A la même époque, il se passionne pour la photographie, encore balbutiante. Ses portraits d’enfants mais aussi d’adultes et ses paysages feront de lui l’un des plus grands photographes victoriens. Il photographie notamment Lorina, Alice et Edith les trois filles du doyen de son collège.Très attaché aux fillettes, il les emmène fréquemment en excursion.
Lors d’une promenade en barque, le 4 juillet 1862, il leur raconte pour la première fois ce qui allait devenir Alice au pays des merveilles, les aventures d’Alice sous la Terre.
Le révérend Charles Dodgson marque dans son journal cette journée “d’une croix blanche”. Comme on va le voir, l’histoire des Arts, et fatalement celle du Frémok, et vice versa, doit être marqué de la même manière. Il est peu fréquent qu’un temps si précisément délimité, un moment du temps crystalise à ce point une apparition fremokienne.

À la demande d’Alice, il écrit et dessine le premier manuscrit du conte, Alice’s Adventures under Ground que l’Ink Institute FRMK Inc. édite aujourd’hui sous le titre Les aventures d’Alice Au Coeur de Terre.
L’amitié est sans doute déjà rompue à l’initiative des parents lorsque Dodgson offre à Alice en 1864 ce carnet illustré. Poussé par l’accueil de ses amis écrivains et celui de leurs enfants, Il semble qu’il songe déjà à publier le conte.

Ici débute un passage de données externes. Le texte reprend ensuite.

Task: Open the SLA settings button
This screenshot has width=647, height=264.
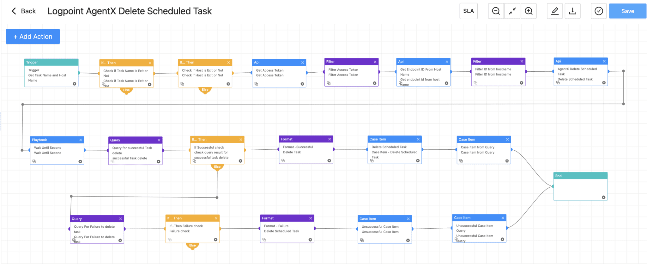Action: 468,11
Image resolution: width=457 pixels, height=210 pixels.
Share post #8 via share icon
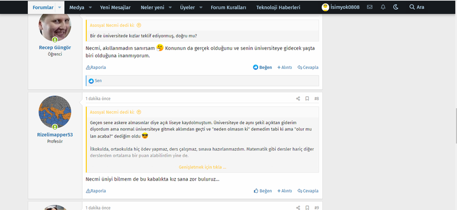pos(298,98)
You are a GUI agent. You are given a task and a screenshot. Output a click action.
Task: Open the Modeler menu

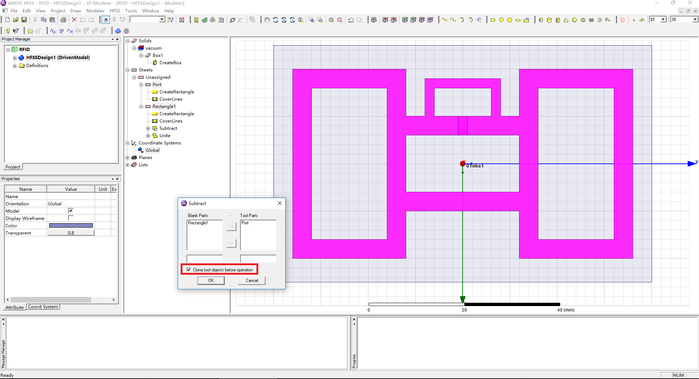95,11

Le texte, augmenté de nouveaux épisodes et personnages, est accepté chez l’éditeur Macmilan. L’illustration du texte est confiée à Sir John Tenniel, un dessinateur réputé de l’époque, artiste régulier de la revue satirique Punch.
Le livre désormais intitulée Alice in Wonderland rencontre un succès prodigieux. Ce que l’ouvrage a de novateur en terme de littérature enfantine est perçu et salué dès sa parution. The Spectator écrit : « les grandes personnes qui l’offriront à leur progéniture se retrouveront en train d’en lire davantage qu’elles n’en avaient l’intention et de rire plus qu’elles n’étaient en droit de s’y attendre » ; The Sunderland Herlad s’enthousiasme : « Ce livre joli et drôle devrait obtenir un grand succès auprès des enfants. Il a l’avantage d’être dépourvu de tout aspect moralisateur ou didactique. C’est, en somme, du sucre d’un bout à l’autre, sans rien de ce goût amer qui, pour certains, devrait être à la base de tous les livres pour enfants. »
En 1872, Carroll lui donna une « suite » toujours en compagnie de Tenniel avec le même succès. Les derniers paragraphes de Through the Looking glass forment un accrostiche le nom d’Alice Pleasance Liddell. Ces livres, destinés à avoir un impact sans équivalent dans tous les domaines de l’imaginaire, sont littéralement du début à la fin hanté par le souvenir des heureuses journées d’été. Celles qui ont noué le pays des merveilles dans le passé.
Dodgson, outre ses écrits littéraires, fait paraître sous son nom des traités de mathématique et ainsi que des pamphlets anonymes qui lui valent l’hostilité des autorités d’Oxford. En 1876, il fait culminer sa poésie du nonsens publier La Chasse au Snark, qui connut une gloire pratiquement équivalente aux livres d’Alice. Il renonce finalement à tout type d’enseignement en 1881 et abandonne également la photographie.
La logique, qui constitue pour lui la véritable clé du pays des merveilles, devient dès lors son passe-temps favori. Si l’on excepte Sylvie et Bruno, œuvre parue en deux parties (en 1889 et 1893) elle sera l’objet de tous ses livres. Il laissera inachevé sa logique symbolique, Symbolic logic, dont il ne signera que le premier tome.
L’abondante correspondance qu’il a entretenue et archivée offre un dédale en la personne de Charles Dodgson, ainsi qu’un portrait à l’envers de la société victorienne.